São 7h30. No acostament­o da BR-163, em Novo Progresso (PA), o tema de um grupo de caminhonei­ros nem é mais sobre a situação da rodovia. Eles tentam mudar de assunto. Todos carregam soja e quase se conformam em perder pelo menos um dia parados. Passam horas em uma fila que, recentemen­te, chegou a 20 quilômetro­s. São vítimas do gargalo logístico que anualmente ocorre na principal rota de escoamento de grãos no norte do País.
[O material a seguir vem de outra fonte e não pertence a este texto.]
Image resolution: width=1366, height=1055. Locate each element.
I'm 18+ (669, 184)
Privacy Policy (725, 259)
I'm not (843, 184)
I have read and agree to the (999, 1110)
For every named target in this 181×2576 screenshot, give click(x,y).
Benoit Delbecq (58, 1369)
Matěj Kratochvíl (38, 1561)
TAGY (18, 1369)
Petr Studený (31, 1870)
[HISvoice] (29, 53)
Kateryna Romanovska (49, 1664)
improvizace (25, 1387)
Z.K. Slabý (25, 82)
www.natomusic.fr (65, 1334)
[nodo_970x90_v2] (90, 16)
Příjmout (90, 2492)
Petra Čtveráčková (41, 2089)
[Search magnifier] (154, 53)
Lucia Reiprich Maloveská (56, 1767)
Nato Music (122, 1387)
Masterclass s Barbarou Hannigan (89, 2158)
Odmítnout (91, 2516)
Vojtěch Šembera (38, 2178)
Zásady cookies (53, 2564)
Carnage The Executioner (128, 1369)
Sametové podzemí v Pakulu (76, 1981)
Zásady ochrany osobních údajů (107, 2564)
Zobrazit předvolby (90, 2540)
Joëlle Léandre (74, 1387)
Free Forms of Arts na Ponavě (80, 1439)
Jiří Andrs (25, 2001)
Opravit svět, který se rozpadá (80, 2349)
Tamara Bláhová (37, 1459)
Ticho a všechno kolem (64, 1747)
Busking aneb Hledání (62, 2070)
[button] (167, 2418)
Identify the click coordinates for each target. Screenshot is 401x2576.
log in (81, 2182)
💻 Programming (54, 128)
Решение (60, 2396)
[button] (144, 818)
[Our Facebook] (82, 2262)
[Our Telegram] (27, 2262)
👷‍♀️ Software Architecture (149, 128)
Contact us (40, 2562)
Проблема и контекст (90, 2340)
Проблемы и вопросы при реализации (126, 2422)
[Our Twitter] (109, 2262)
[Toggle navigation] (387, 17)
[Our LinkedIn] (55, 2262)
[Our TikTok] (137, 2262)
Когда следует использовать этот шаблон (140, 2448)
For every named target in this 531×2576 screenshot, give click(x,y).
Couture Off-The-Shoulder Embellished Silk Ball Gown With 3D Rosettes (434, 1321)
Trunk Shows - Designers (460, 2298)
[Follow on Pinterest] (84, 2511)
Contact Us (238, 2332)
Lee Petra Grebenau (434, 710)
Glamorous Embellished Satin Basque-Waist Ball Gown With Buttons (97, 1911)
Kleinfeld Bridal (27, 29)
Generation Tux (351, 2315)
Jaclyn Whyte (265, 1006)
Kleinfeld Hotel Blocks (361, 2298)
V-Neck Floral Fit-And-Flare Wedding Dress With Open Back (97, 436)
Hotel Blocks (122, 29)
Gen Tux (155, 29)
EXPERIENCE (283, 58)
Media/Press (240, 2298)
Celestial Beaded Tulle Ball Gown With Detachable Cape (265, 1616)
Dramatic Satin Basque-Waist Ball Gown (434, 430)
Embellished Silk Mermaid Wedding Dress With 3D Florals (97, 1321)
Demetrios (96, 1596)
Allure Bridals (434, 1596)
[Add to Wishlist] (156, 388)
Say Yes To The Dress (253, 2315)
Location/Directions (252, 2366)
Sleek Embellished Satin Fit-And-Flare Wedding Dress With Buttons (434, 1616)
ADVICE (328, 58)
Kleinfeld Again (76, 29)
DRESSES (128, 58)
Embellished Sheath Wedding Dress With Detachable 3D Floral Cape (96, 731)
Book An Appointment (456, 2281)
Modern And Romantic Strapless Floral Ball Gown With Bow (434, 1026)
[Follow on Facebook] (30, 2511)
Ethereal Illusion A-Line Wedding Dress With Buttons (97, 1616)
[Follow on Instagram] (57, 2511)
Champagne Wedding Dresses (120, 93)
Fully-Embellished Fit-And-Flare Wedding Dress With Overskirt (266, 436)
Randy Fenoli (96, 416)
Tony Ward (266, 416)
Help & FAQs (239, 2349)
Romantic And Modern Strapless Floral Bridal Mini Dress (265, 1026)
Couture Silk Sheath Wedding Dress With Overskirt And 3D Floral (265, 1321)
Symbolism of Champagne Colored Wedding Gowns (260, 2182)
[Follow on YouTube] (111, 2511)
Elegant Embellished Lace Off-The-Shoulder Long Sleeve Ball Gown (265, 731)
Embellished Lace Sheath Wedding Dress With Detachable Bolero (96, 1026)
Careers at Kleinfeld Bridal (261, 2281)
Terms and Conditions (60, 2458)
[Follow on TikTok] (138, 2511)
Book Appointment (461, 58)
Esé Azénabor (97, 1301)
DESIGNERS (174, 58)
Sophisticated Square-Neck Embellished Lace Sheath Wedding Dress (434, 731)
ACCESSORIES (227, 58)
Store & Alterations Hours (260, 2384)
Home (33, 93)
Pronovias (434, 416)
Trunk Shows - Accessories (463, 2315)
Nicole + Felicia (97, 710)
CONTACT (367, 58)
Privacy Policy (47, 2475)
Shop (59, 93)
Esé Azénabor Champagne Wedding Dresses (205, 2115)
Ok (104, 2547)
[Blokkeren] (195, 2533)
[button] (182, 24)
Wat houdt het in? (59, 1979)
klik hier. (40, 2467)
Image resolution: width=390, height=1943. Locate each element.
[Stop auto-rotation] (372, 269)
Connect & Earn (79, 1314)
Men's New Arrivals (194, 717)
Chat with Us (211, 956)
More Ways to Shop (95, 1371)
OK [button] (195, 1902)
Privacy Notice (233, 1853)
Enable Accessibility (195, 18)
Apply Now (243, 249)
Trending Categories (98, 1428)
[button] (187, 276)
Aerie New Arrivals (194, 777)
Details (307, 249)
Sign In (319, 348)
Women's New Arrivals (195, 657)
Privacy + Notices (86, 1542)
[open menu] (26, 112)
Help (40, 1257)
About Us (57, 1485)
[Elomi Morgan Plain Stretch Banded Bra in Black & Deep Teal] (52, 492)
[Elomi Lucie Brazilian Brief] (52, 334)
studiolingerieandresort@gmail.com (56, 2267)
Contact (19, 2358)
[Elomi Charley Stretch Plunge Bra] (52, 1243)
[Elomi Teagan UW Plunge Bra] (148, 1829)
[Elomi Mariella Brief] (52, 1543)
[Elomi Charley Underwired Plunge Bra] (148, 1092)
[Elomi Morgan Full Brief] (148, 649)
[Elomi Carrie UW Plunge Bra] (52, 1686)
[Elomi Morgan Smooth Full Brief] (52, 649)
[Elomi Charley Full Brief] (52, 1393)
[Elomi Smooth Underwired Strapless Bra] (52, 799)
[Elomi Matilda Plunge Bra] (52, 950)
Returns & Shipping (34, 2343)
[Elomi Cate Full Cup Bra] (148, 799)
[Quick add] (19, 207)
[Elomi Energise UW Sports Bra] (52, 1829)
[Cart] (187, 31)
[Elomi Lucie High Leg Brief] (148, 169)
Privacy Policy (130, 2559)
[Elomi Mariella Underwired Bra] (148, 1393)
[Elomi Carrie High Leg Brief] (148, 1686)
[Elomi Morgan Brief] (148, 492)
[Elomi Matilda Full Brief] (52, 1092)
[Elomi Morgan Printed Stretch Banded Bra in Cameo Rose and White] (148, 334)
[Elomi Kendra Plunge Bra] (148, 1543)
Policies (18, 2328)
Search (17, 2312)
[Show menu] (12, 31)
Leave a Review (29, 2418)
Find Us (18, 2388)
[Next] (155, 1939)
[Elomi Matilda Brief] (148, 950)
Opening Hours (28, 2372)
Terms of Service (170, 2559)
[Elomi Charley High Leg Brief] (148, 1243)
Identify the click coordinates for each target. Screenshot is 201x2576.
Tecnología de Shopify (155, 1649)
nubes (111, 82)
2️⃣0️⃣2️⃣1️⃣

No início do comboio, soldados do Exército controlam o fluxo e liberam entre 100 e 250 caminhões por vez. Não há uma frequência para que caminhões com soja sigam viagem. Carros, ônibus, caminhões com animais vivos e outros alimentos passam direto. “É uma vergonha. Um dia parado para passar esse trecho. Muita gente passa mal”, diz Aparecido Nunes.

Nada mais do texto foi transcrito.